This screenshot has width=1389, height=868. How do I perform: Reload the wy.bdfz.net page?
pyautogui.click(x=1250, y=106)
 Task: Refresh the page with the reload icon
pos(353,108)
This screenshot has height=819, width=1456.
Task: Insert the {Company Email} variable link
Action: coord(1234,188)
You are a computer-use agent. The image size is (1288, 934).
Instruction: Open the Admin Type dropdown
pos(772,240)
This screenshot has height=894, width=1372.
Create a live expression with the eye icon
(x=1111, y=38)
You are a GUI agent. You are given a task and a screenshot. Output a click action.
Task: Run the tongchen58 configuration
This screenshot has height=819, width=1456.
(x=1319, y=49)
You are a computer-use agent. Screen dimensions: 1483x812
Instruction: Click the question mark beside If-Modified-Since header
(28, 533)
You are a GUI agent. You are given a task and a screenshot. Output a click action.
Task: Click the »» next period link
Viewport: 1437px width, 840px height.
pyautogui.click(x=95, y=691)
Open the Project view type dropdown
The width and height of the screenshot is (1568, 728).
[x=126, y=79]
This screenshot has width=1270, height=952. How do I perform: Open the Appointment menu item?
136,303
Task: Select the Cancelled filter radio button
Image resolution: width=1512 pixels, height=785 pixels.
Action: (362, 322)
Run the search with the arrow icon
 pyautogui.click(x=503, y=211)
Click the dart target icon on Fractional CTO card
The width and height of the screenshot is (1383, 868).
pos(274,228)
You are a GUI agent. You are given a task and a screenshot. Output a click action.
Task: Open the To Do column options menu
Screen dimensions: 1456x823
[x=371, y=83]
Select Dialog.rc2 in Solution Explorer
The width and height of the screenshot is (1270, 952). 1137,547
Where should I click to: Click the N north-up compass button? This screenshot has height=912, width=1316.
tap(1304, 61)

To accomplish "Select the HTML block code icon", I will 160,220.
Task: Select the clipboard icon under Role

*Assignment*
Go through the records above and copy each line where "computer" is found.

*Written response*
You are a computer-use agent. The image size is (1288, 934).
You are a computer-use agent. Screen dimensions: 1483x812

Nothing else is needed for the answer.